▶ _THE DATA_
[Start of section]
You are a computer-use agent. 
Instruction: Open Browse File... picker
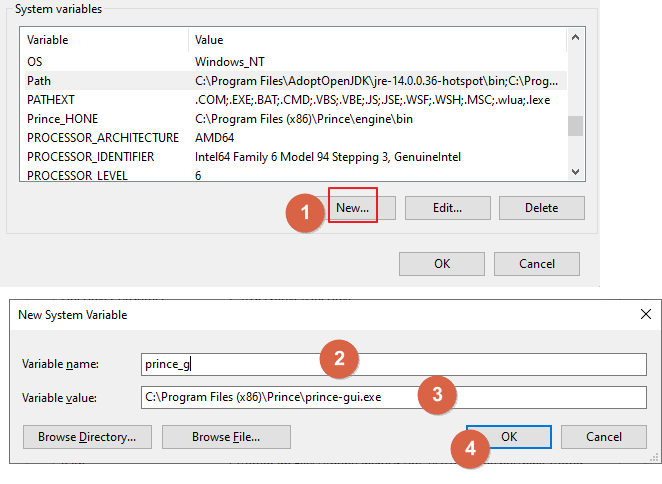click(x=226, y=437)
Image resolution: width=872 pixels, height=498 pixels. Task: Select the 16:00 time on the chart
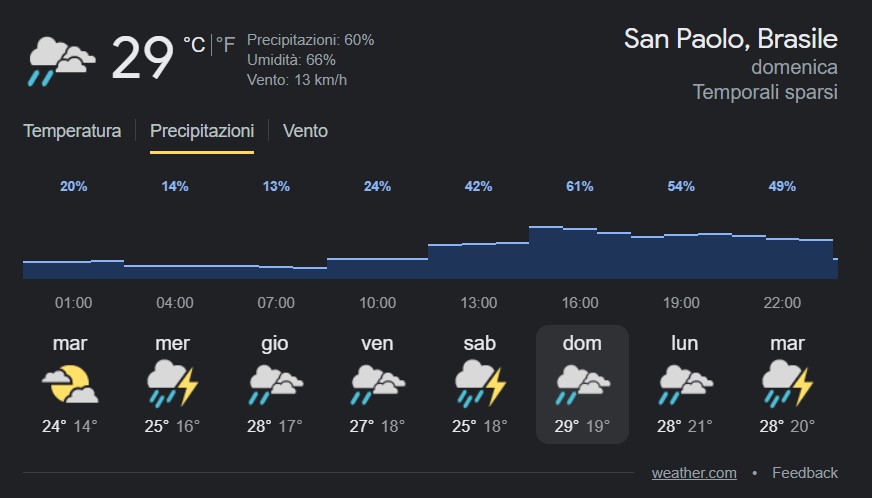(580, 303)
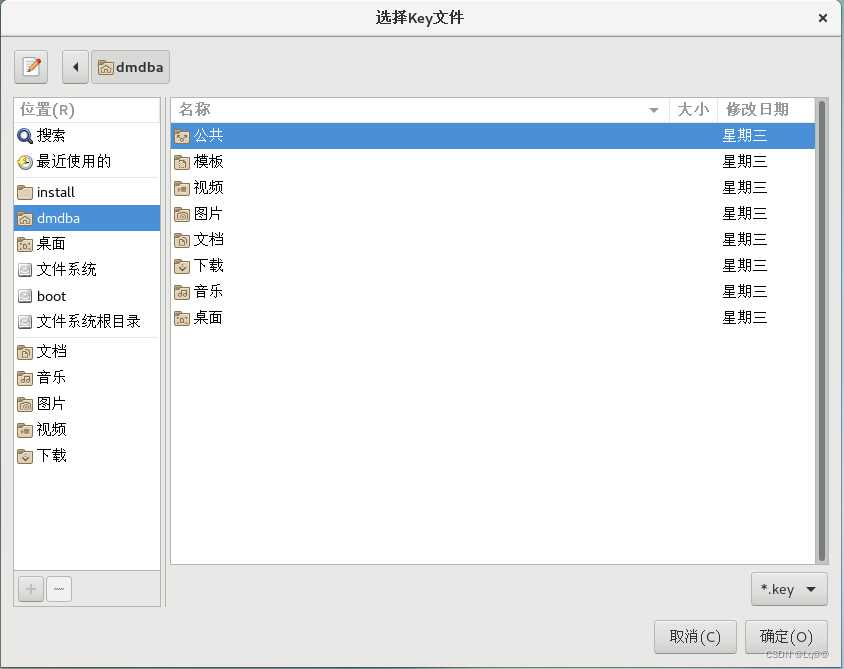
[End of section]
▶ _TASK GOAL_
Leave out the images and copy all remaining data word for word.

▶ _ANSWER BELOW_
You are a computer-use agent. 
Instruction: Open Browse File... picker
click(x=226, y=437)
Image resolution: width=872 pixels, height=498 pixels. Task: Select the 16:00 time on the chart
(580, 303)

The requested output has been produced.